日本の刑法に定められた性交同意年齢は、13歳と諸外国に比べ極めて低いが、とにかく13歳未満の子どもとの性交渉は、同意の有無にかかわらず罪に問われる。しかし加害者は口々に「でも斉藤先生、人を好きになるのは自由でしょう」「好きになった子が、たまたま10歳だっただけです」などと「純愛」を主張するという。

「自分の行為は『純愛』だ、という認識のゆがみを正すのは非常に難しく、時間もかかる。このため治療ではまず、行動を変えることに焦点を当てます」と、斉藤氏は説明する。

加害者には、公園など子どもの集まる場所に行かない、子どもが近づいたら距離を取るなど具体的な「回避行動」を身につけてもらう。子どもと接触しない期間が長くなり「純愛幻想」が少し遠ざかったところで、考え方の歪みに取り組むほうが、認識も修正されやすいという。そのうえで最終段階として、加害に至った理由を自分で説明し、被害者への謝罪と贖罪に向き合ってもらう。

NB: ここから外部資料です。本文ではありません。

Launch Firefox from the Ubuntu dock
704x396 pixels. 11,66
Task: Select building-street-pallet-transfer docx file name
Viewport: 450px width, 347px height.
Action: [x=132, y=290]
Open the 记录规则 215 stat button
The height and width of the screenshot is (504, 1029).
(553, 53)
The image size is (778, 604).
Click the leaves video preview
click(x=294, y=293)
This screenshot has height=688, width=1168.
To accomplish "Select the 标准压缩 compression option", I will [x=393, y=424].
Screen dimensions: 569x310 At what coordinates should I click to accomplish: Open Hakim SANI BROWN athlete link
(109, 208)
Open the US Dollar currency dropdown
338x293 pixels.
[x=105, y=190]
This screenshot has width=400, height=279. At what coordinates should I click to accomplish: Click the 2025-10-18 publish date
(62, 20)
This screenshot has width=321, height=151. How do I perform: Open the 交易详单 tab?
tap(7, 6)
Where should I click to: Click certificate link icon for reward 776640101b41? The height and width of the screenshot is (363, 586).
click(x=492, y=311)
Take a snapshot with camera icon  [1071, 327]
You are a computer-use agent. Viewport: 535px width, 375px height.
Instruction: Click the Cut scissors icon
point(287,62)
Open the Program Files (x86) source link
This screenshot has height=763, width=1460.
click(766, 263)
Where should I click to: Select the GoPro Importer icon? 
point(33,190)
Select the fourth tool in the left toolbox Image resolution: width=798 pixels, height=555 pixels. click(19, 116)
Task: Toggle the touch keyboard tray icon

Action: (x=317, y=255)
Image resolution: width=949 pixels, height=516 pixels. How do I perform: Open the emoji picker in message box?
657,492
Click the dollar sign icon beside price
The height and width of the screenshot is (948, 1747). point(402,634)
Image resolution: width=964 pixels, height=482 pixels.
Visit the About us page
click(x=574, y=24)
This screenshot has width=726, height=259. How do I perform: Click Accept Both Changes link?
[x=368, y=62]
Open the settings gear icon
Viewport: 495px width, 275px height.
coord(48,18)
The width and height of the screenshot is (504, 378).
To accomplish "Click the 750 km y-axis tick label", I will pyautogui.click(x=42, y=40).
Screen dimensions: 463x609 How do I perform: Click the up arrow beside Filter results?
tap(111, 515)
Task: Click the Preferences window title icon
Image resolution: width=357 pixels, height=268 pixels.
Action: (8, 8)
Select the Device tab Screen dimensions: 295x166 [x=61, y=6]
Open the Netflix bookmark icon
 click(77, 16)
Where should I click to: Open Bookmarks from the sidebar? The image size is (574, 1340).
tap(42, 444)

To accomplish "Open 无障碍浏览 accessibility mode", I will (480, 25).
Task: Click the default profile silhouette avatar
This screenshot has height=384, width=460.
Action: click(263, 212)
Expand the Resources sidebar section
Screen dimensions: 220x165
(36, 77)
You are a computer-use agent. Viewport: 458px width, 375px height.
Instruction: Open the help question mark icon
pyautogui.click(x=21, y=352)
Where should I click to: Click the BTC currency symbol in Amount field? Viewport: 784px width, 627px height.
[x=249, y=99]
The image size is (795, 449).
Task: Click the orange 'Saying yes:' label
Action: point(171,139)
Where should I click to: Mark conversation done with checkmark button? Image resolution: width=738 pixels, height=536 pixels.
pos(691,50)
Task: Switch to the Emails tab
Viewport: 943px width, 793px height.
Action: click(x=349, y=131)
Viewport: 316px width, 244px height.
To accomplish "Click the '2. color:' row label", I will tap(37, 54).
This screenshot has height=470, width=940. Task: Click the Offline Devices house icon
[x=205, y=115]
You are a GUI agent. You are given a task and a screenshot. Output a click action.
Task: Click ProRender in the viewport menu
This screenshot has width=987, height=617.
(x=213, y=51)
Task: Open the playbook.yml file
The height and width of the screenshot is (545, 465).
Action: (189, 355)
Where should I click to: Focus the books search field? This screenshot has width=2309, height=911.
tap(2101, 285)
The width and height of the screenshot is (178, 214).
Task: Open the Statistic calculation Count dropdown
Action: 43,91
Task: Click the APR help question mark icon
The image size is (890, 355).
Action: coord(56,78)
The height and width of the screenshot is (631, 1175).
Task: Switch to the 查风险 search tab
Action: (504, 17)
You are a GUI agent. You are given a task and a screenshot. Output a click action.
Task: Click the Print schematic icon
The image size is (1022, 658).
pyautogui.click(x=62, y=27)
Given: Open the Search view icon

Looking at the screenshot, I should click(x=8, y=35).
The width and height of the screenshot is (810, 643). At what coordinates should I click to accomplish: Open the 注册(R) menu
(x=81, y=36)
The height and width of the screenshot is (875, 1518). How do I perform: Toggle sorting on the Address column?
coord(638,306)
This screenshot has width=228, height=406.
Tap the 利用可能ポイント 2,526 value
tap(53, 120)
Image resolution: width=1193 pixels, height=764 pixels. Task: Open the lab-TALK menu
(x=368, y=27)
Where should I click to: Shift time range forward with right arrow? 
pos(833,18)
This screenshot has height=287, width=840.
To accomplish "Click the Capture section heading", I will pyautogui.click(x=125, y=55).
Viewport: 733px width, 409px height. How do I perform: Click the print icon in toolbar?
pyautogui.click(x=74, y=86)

「小児性犯罪者の特徴は、自らの欲望に対する衝動を制御するのが難しいこと。言語化は衝動性とは真逆の行為であり、自分の言葉で加害について繰り返し語ることが、衝動的な行動を抑えるのです」

斉藤氏はまた、小児性犯罪者は深刻ないじめや親からの虐待などを経験し「自分の思いを言語化する力を、奪われてきた人が少なくない」と指摘する。痴漢や盗撮など他の性犯罪に比べても、小児性犯罪の場合はこうした「逆境体験」を持つ人が顕著に多いという。かつてモノ扱いされた人が、今後は自分の番だとばかりに弱い子どもたちをモノ扱いする、悪循環が起きているのだ。